WHAT YOU HAVE TO DO:
Using the entries that follow, write out the line containing "Task: Click the OUTLET banner in sidebar", the line containing "The image size is (667, 377).", and every line between them, exactly and nothing else.

EXERCISE INPUTS:
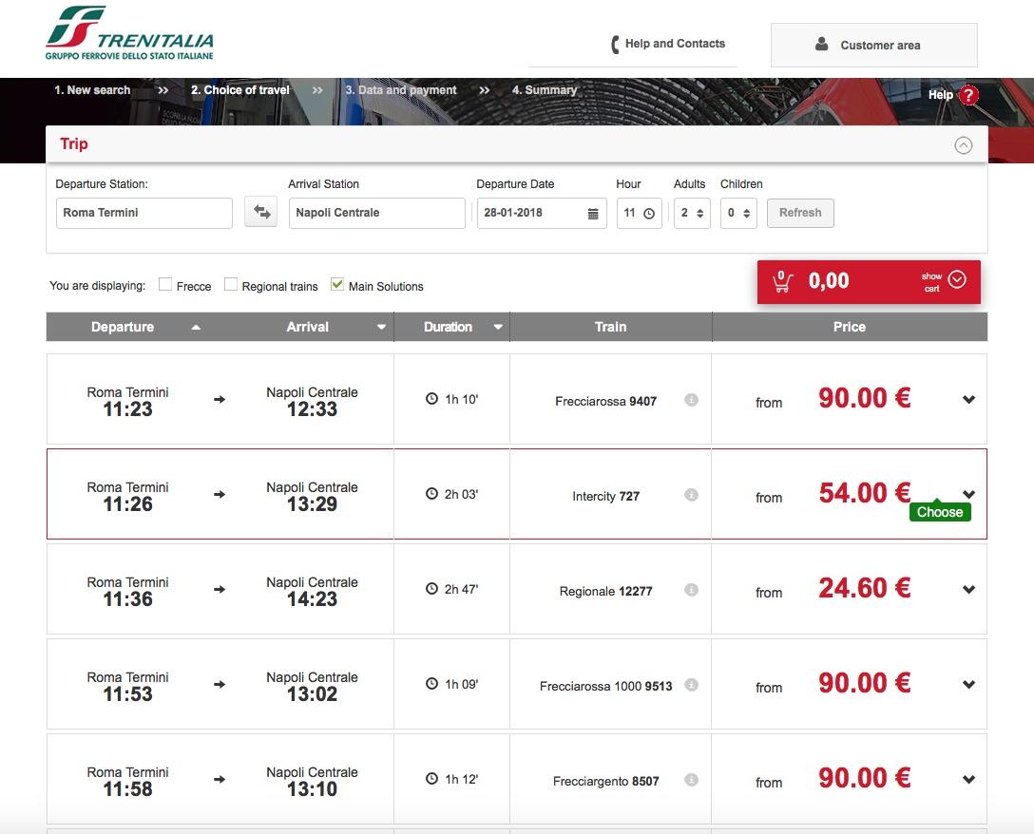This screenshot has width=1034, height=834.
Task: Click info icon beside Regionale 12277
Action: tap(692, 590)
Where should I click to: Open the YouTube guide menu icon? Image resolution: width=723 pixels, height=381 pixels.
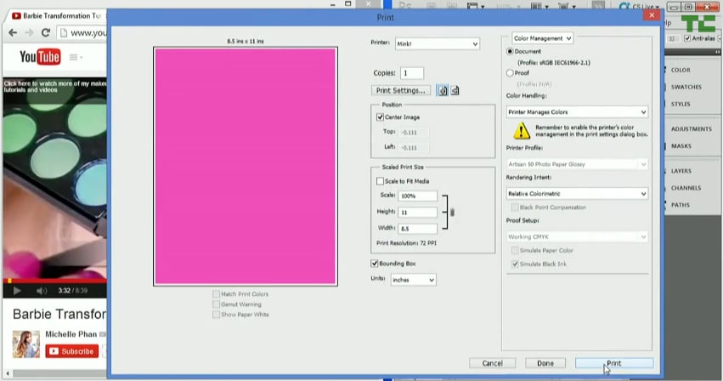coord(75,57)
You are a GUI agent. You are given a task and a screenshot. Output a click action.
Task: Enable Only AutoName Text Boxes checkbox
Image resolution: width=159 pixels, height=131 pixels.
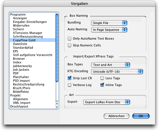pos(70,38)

==

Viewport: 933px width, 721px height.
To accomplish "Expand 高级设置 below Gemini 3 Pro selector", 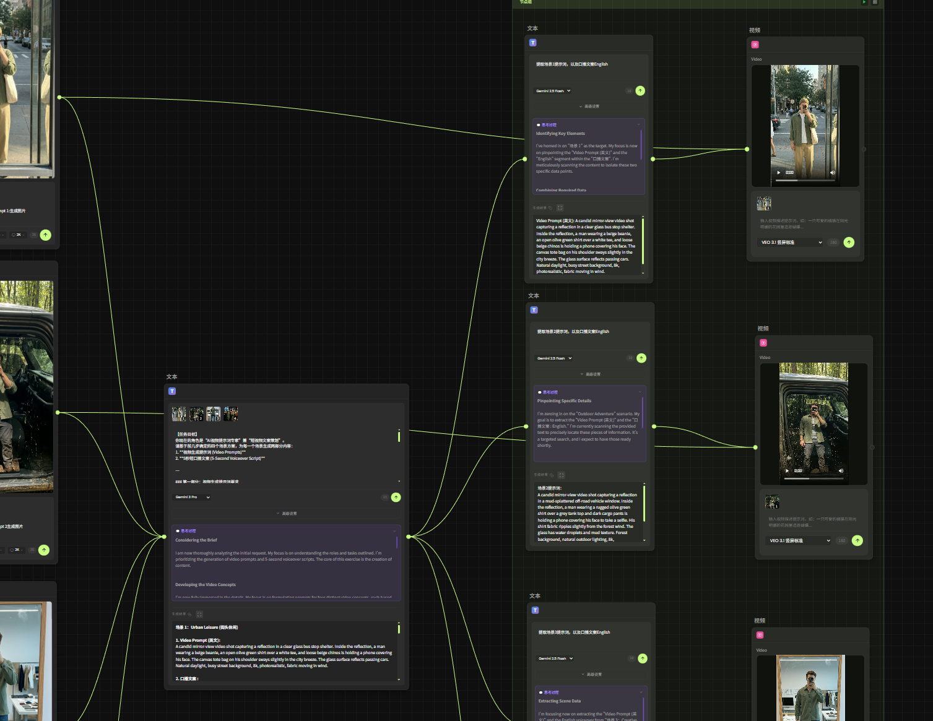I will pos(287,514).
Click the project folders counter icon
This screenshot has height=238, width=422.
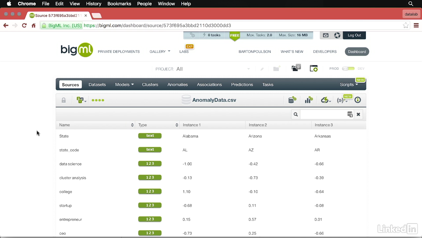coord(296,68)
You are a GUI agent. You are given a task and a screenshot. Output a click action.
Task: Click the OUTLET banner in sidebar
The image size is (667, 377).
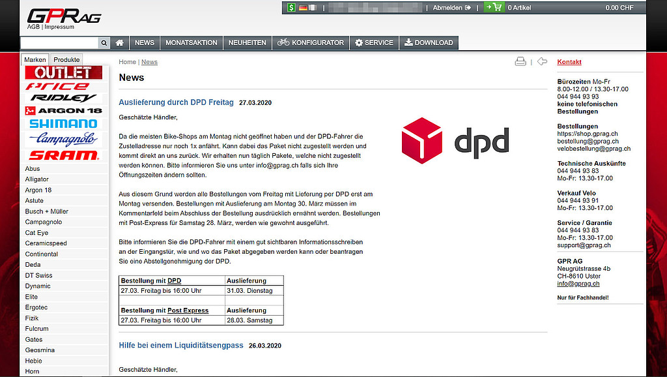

EXPECTED ANSWER:
Task: Click the OUTLET banner in sidebar
The image size is (667, 377).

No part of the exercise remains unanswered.